## Material shown
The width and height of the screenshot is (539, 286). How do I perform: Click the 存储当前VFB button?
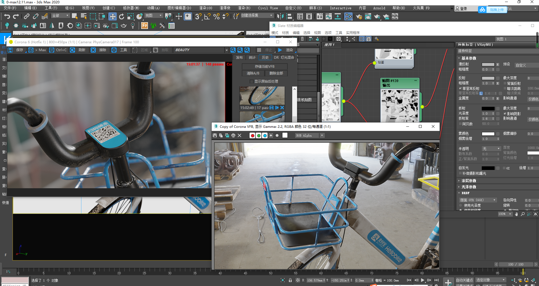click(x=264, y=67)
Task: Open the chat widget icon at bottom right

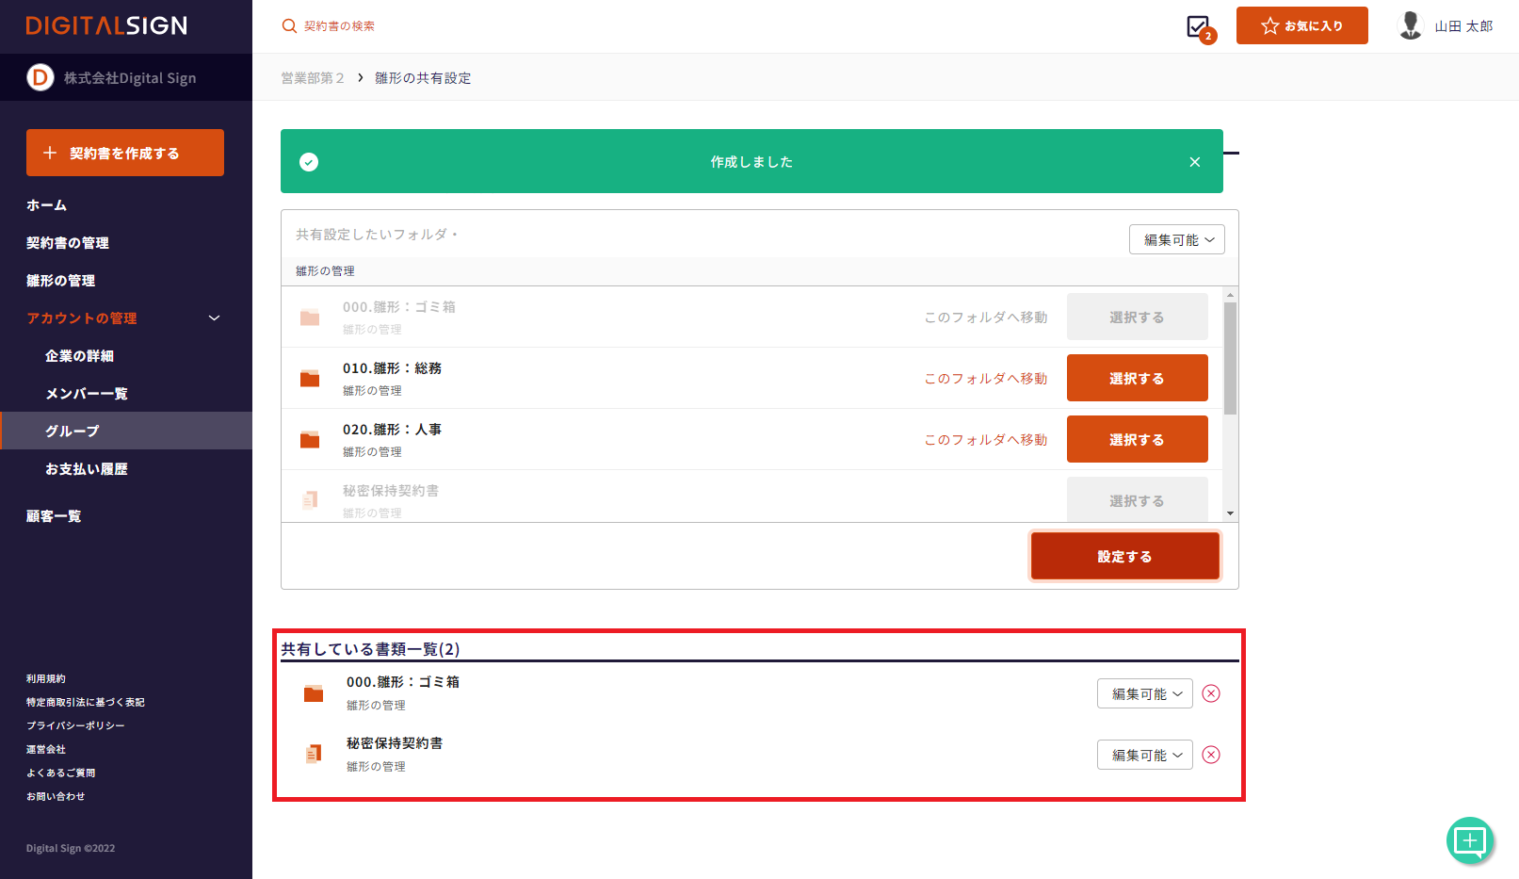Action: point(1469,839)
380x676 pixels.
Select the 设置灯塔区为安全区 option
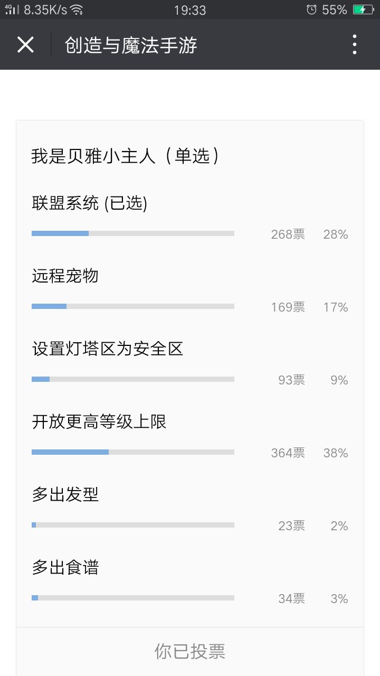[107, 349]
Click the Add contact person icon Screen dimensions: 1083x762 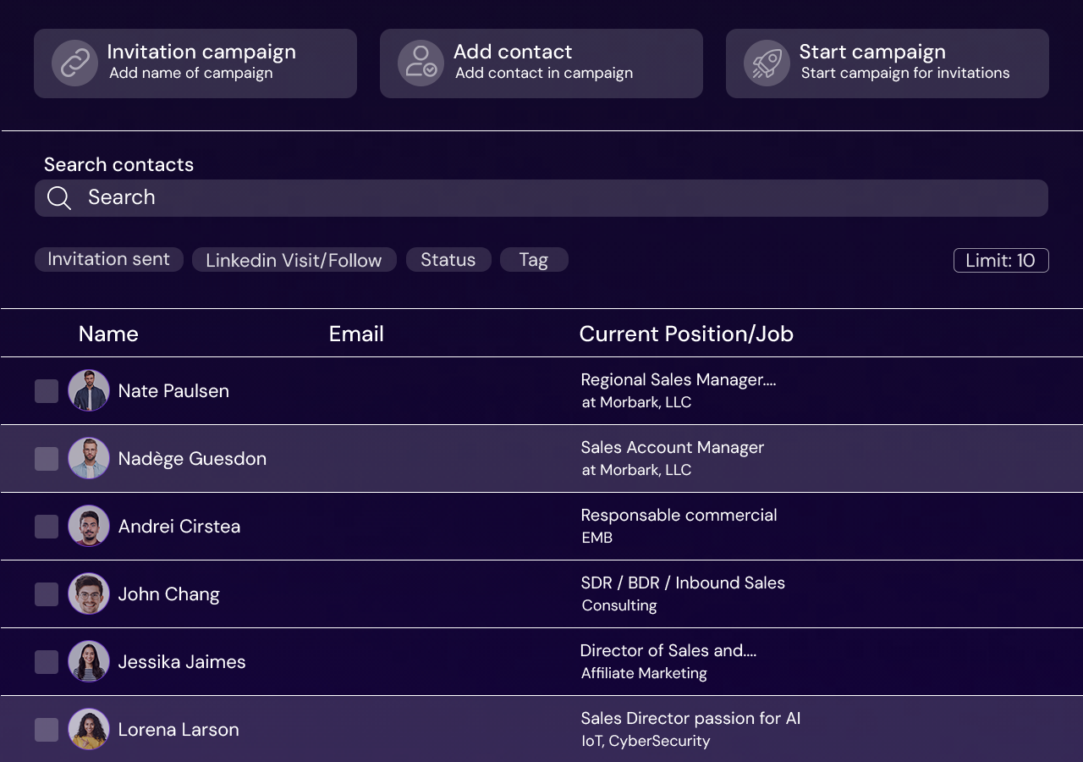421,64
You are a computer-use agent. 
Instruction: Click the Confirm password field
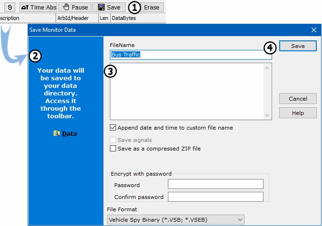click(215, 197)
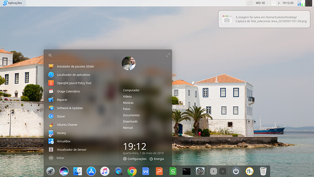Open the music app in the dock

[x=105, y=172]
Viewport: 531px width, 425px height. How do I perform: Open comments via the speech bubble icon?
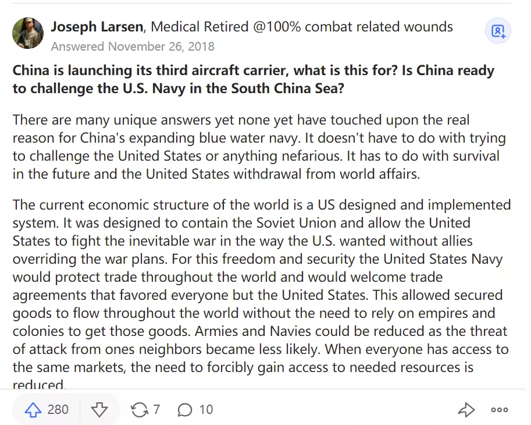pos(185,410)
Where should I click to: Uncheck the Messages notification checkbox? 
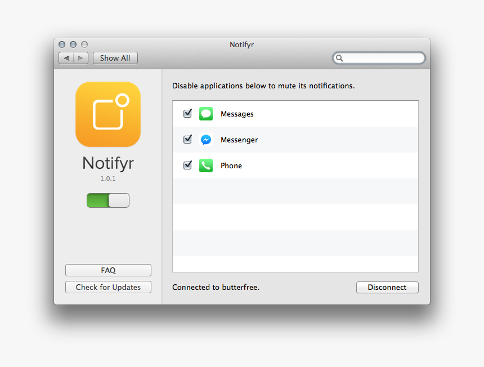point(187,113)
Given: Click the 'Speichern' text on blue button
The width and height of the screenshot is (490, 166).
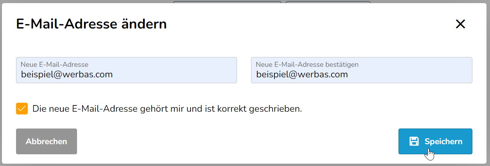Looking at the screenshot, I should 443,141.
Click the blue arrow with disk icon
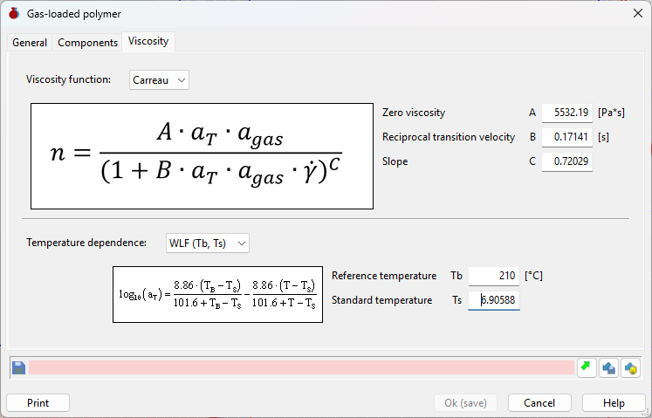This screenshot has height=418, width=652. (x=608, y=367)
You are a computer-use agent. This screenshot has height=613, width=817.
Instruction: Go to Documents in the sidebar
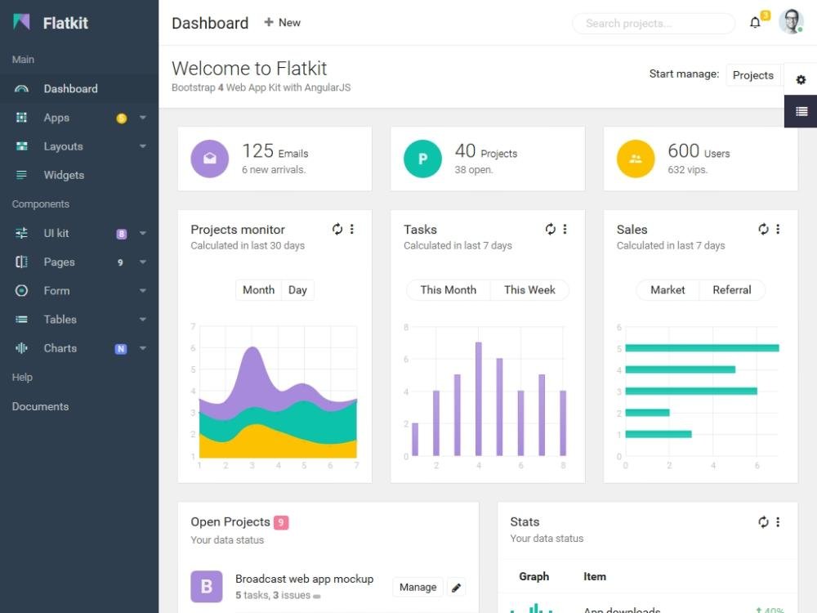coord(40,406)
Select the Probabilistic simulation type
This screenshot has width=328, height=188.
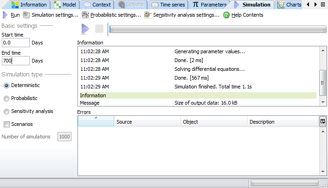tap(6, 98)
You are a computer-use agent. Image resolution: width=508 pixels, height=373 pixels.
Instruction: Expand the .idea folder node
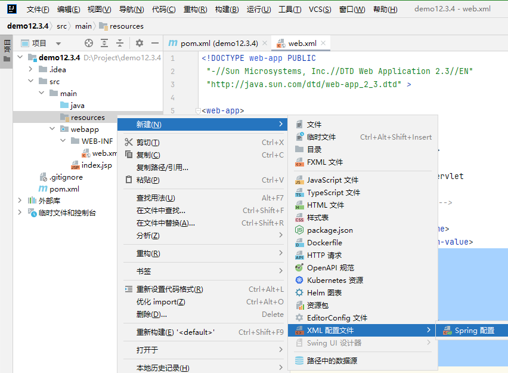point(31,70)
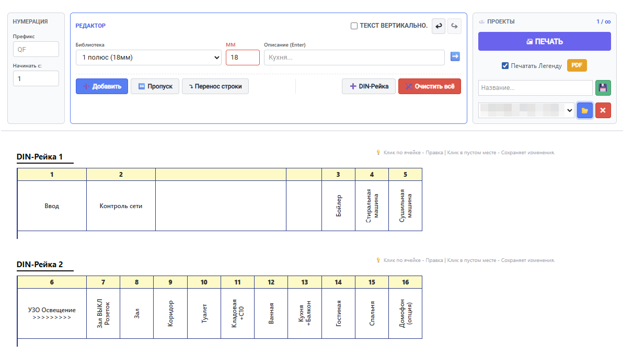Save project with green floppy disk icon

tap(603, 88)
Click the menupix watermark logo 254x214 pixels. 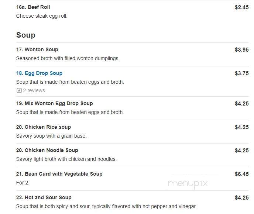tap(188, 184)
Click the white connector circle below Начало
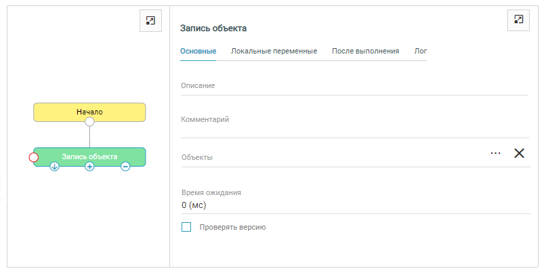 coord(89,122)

## What is needed
Lines containing the word "computer": copy every one of them from the records above.

## Your solution
You are a computer-use agent. 
You are a computer-use agent. This screenshot has height=613, width=817.
You are a computer-use agent. Image resolution: width=508 pixels, height=373 pixels.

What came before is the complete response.